Because ultimately, the next dream will always be out of reach. That’s the definition of dreaming. And maybe that’s why so many people who were “success stories” by the world’s standards felt like they fell short of their own. And maybe that’s not as depressing as it seems.


A Year in the Life, Week 27: Own a Place

November 1, 2013

This week’s A Year in the Life exercise was about “owning” a place. I wrote it while taking the Amtrak from Minnesota to Milwaukee for the Call To Action retreat.

How strange that I always get these prompts that are very place specific when I am traveling.

As I write this, our seven-hour-late train is bumping gently along, as the hostess announces a complimentary beef stew dinner. Perhaps I’ve been on this train before, and perhaps I haven’t. I rode this train to, or this line, at least, when I was 19, heading to Chicago and then to Memphis. I found Peter* in Chicago, and tried to be eager about it, and all I remember about it is that he picked up my bag for me, put it in a locker, held up his hand to dismiss the hawkers on the street, then took me out for Chicago-style pizza. And I don’t remember whether the pizza was good, only that he ogled the waitress, and I felt as though he was trying to make me jealous or insecure, but all he made me was disgusted.

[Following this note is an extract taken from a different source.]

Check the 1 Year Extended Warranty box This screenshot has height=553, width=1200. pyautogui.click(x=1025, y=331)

I don’t think I met him again on the return trip.

Strangely enough, our conductor on this trip reminds me of him–a similar look to his face, a similar friendly demeanor that is easily distracted and not willing to go deeper, even if he likes to give the impression of it. I learned a lot about Amtrak from him, though. I guess I learned a fair amount from Peter, too.

I never imagined being on this trip back then, 13 years ago, with my husband beside me who never ogles waitresses when he’s having dinner with me, and who spent hours messing with his phone and his computer so I could have Internet access for the ten minutes I need it to approve my sub’s report.

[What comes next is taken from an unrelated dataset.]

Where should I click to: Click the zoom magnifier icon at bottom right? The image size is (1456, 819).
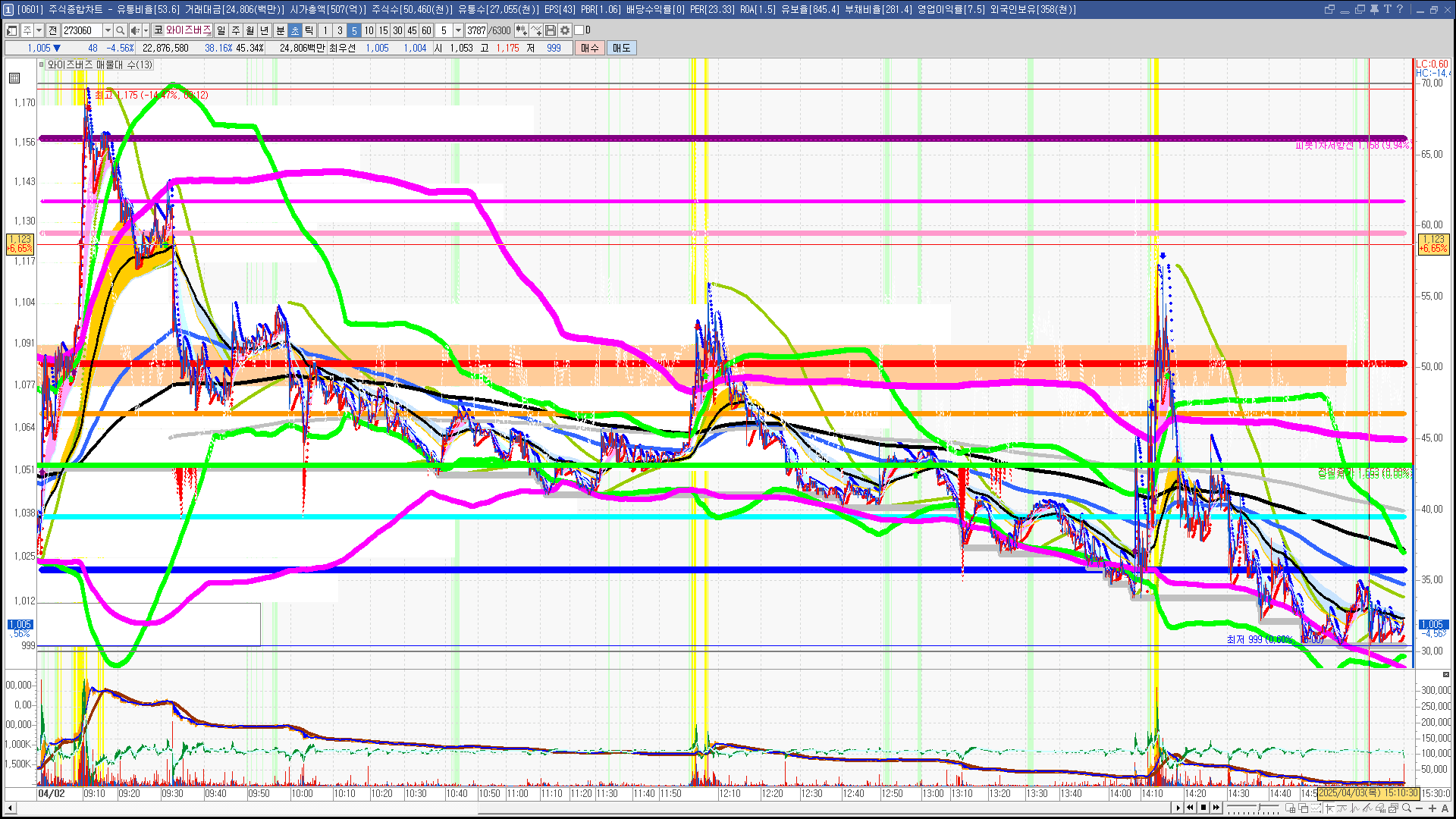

Some things haven’t changed. The train is still full of Amish people and people complaining on their cell phones. It is a place both ever and never changing, a place that sees its sunsets and its sunrises in different cities, states, with different people. It is one place and it is many places, and I write this now that the view outside the window is dark because it is the only time I can tear my eyes away from the orange and yellow fire leaves, the width of the Mississippi, the graffiti under bridges and the forgotten scrap metal yards. Now that darkness has fallen, there are moments when we can’t tell we’re moving at all, when the track is so smooth, and the sound of the world going by is a strange lulling hum that could be coming from outer space.

When I’m on an airplane, the distance between and the method of crossing it is a necessary evil. But on the train, with the man I love beside me and a world I love outside the window, it is the most beautiful part of the journey.